James Cameron served as executive producer for Sanctum. Even though the film's plot takes place in Esa'ala Cave Papua New Guinea, most of the film was shot in Australia (Gold Coast, Queensland). Sanctum employs 3D photography techniques Cameron developed to film Avatar. All of the underwater sequences took place in a large water tank at the Village Roadshow Studios in Queensland. Real caves were also filmed in South Australia's cave-diving region around Mount Gambier. Stunt diver Agnes Milowka, who appears as a double in the already-released film, drowned in one of these caves on 27 February 2011 when she reportedly ran out of air. In striking similarities to the movie script, she also left her spare tank behind, to force the way through the tight restriction, and it is actually her playing Judes' drowning scene.

Universal Pictures and Relativity Media paid $12 million for rights to distribute the film in the United States and Canada, and in several foreign countries; initially, Relativity planned to produce under their Rogue Pictures banner.

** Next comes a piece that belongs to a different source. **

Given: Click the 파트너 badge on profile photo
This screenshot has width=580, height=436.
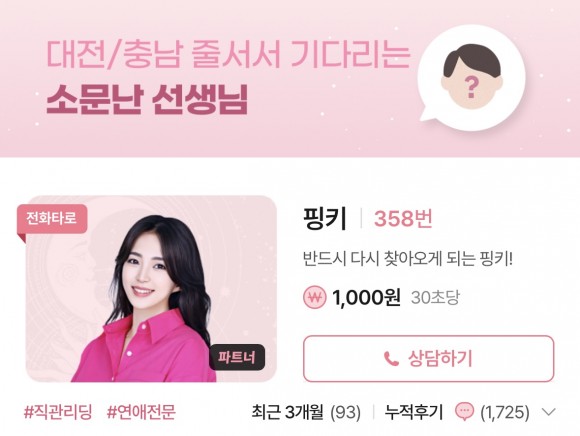Looking at the screenshot, I should pos(237,357).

FilmNation Entertainment handled international sales, through a deal with Relativity.

==Soundtrack==
- "Rabaul Taun" – performed by Junior Kokoratts
- "Maipope" – performed by Tusiti Roots
- "Ride of the Valkyries" – performed by Ioan Gruffudd

==Reception==
===Box office===
Sanctum opened with $9.2 million in its first weekend, coming in second behind The Roommate.
As of March 2011, Sanctum was the tenth-highest-grossing Australian film at the international box office. The film also made $3.8 million at the Australian box office.

===Critical response===
Rotten Tomatoes reports that 29% of 171 critics gave the film a positive review, with an average rating of 4.5/10. The site's critics consensus reads: "Sanctum is beautifully photographed, and it makes better use of 3-D technology than most, but that doesn't make up for its ham-handed script and lifeless cast." Metacritic assigned the film a weighted average score of 42 out of 100 based on 33 critics, indicating "mixed or average reviews". Audiences polled by CinemaScore gave the film an average grade of C+ on an A+ to F scale.

The Ages Jim Schembri gave it 3½ stars out of 5 and said "the drama might be shallow but the visuals are great". The UK's Daily Express gave it 3 out of 5, writing: "The action doesn't quite conjure up the claustrophobic intensity you expect but the father-son-storyline is sufficiently muscular".

===Awards===
- Australian Cinematographers Society 2011

| Award | Category | Nominee | Result |
|---|---|---|---|
| NSW & ACT Silver Award | Feature Film | Jules O'Loughlin (director of photography) | Won |

- Australian Film Institute 2012

| Award | Category | Nominee | Result |
|---|---|---|---|
| AACTA Award | Best Visual Effects | David Booth Peter Webb Ineke Majoor Glenn Melenhorst | Nominated |

===Home video===
Universal Studios Home Entertainment released Sanctum on DVD, Blu-ray Disc, and Blu-ray 3D on 7 June 2011.